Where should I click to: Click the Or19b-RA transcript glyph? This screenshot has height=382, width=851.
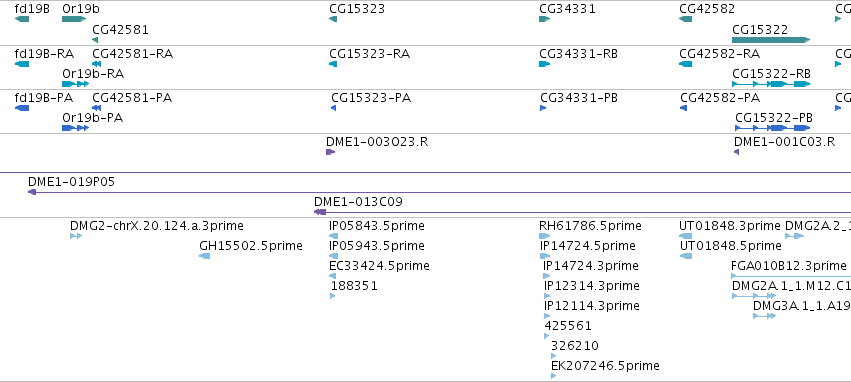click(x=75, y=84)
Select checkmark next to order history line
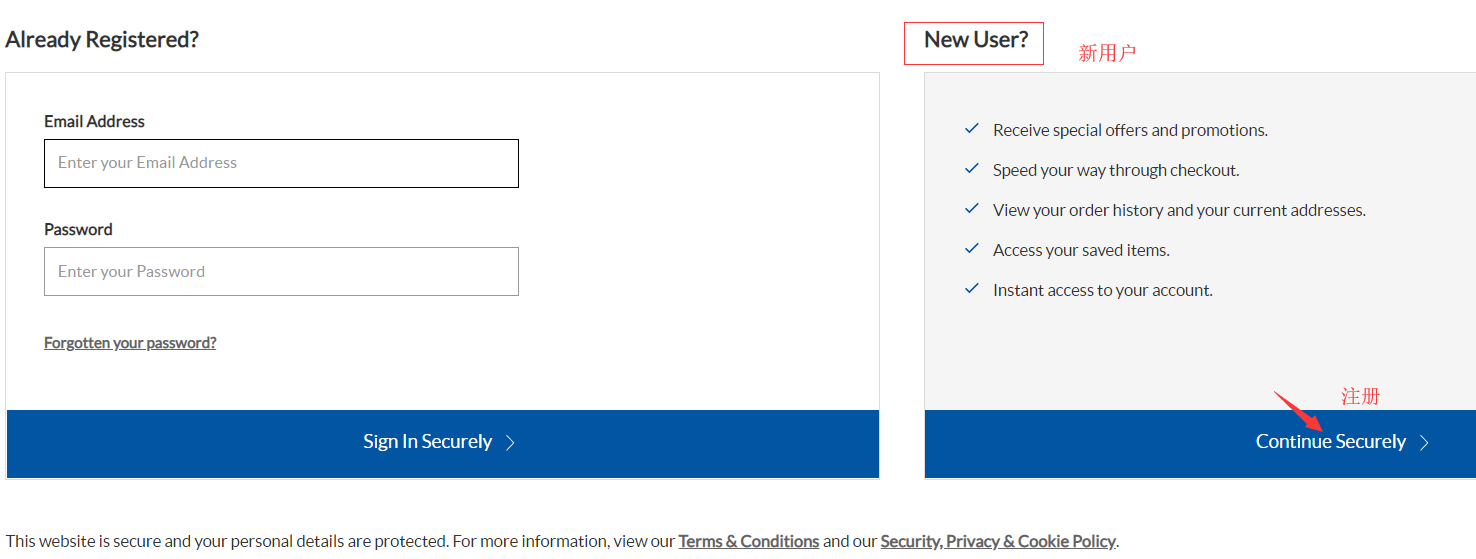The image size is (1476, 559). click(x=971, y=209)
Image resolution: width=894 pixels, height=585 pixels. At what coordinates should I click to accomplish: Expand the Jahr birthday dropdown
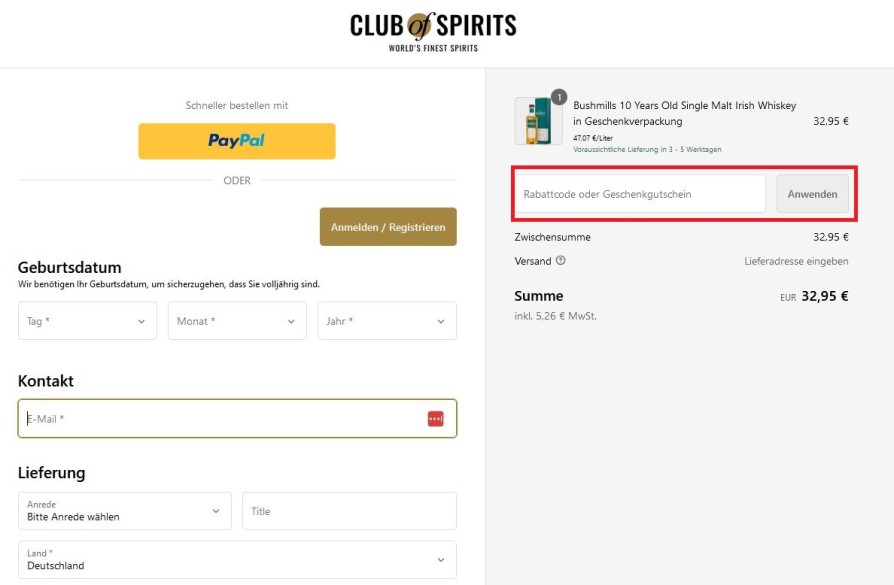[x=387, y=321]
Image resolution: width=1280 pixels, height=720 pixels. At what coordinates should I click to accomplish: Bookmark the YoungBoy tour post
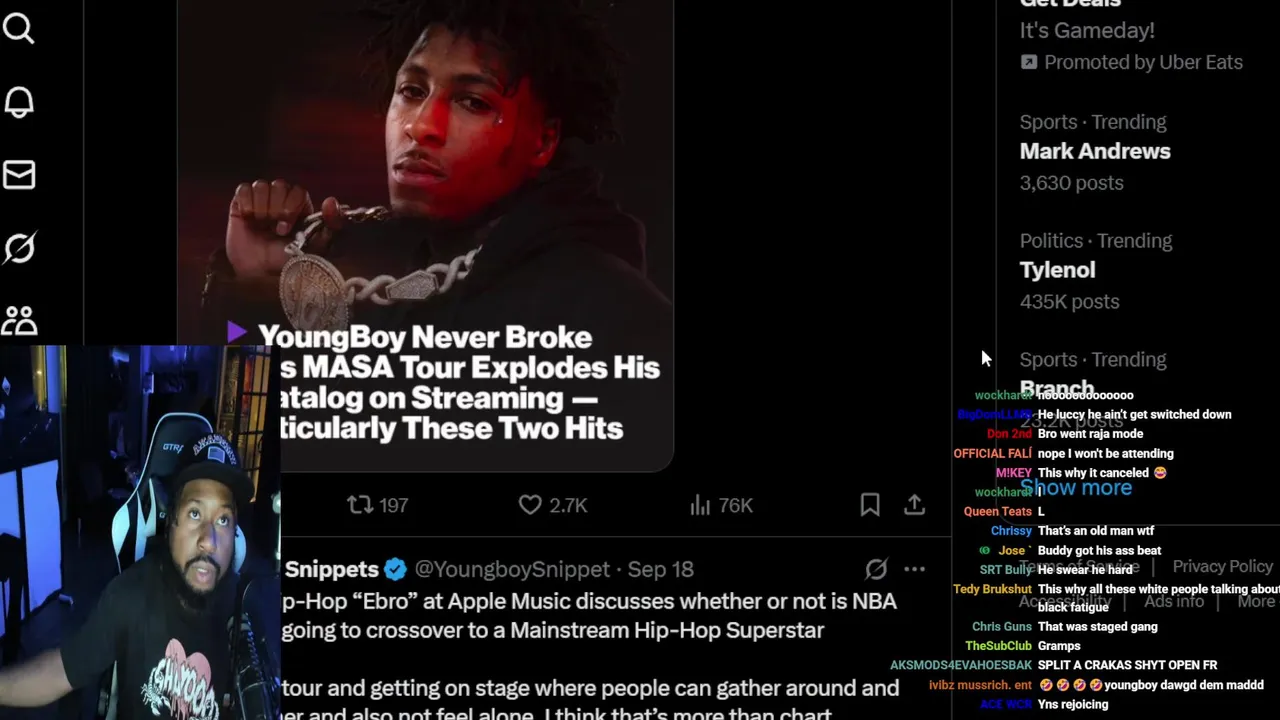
——————————
EXERCISE.
Copy out every line above without change, dropping the pictures.

EXPECTED ANSWER.
Where should I click to: Click the Or19b-RA transcript glyph? This screenshot has height=382, width=851.
click(x=75, y=84)
Select checkmark next to order history line
The image size is (1476, 559). click(x=971, y=209)
Image resolution: width=894 pixels, height=585 pixels. At what coordinates should I click to accomplish: Expand the Jahr birthday dropdown
[x=387, y=321]
Image resolution: width=1280 pixels, height=720 pixels. At what coordinates should I click to accomplish: Bookmark the YoungBoy tour post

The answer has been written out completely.